Chiropractic is NOT just some easy way to call yourself a doctor and ride around in a BMW looking impressive.  Chiropractic is NOT just a crack here and a crack there.  It’s not just a wave-a-chicken-bone-and-pray-while-you-adjust and hope the problem goes away, either.  “We don’t know why it works, but it works” is not good enough anymore.  It’s time to move beyond that and act like doctors.  Society is changing.  Peoples’ needs are changing.  Your patients’ needs are changing.  It’s time to keep up so we can keep meeting them.

This overhaul is long overdue and truthfully, it’s not that hard.  It comes down to a few things:

1. Research – either do some original case study research yourself or subscribe to some good journals.

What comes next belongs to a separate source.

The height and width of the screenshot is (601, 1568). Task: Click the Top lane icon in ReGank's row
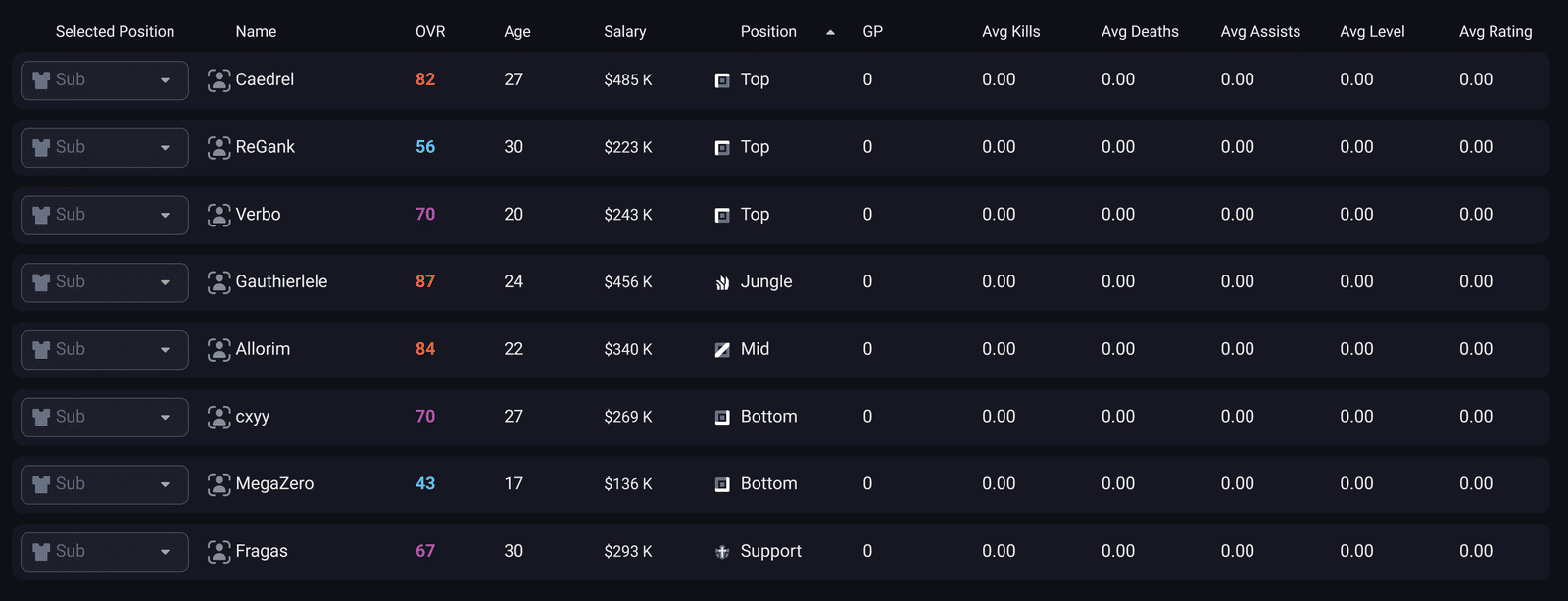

Dynamic Chiropractic and Chiropractic Economics don’t count – I’m talking about Journal of Manipulative Therapies and Spine here.  There’s nothing inherently wrong with the first two, but they’re trade publications, not genuine research bodies; it’s important to know the difference.

2. Admissions standards – I’ve already posted about these in the rest of my Chiro Cleanup series.

3. Educational standards – also discussed extensively in the rest of my Chiro Cleanup series.

4. Practice standards – far be it from me to tell someone how to practice, and I don’t have an easy, concise solution, but suffice it to say that if you’re simply slamming through a Flying 7 on every patient or you’re dabbling in Multi-Level Marketing (MLM) opportunities or making diagnoses based only on muscle testing (known as Applied Kinesiology, or AK), you’ve got a problem.  I’m also not one of those wet blankets that believes we shouldn’t do something at all until it’s been proven beyond any kind of doubt, but if we’re attempting something theoretical or experimental, let’s be honest with ourselves–and more importantly, our patients–and call it what it is: experimental.

5. Your clinic is not a church – I’d also love to see us get away from the chirovangelical preaching that goes on in too many offices.  Patients usually don’t care, it doesn’t sink in, and they think you’re weird.  Trust me – they do.  I know this because they’ve come out and told us as such, thanking us for not being “freaky” like that.  At any rate, references to God, the Innate, subluxation (especially being sub- “below” -lux- “light”), “above down inside out”, and others, should be kept above your shoulders and between your ears.  Works is work and religion is religion.  Patients don’t want to be preached to or converted.  You’re not a priest, minister, or reverend, your clinic is not a church, and you’re not reciting The Word or the Ten Commandments or anything.  Ya know?  Leave the chiro-theism at home.  Save it for the seminars.

All Hail Flexner.  Now is the time and the time is now.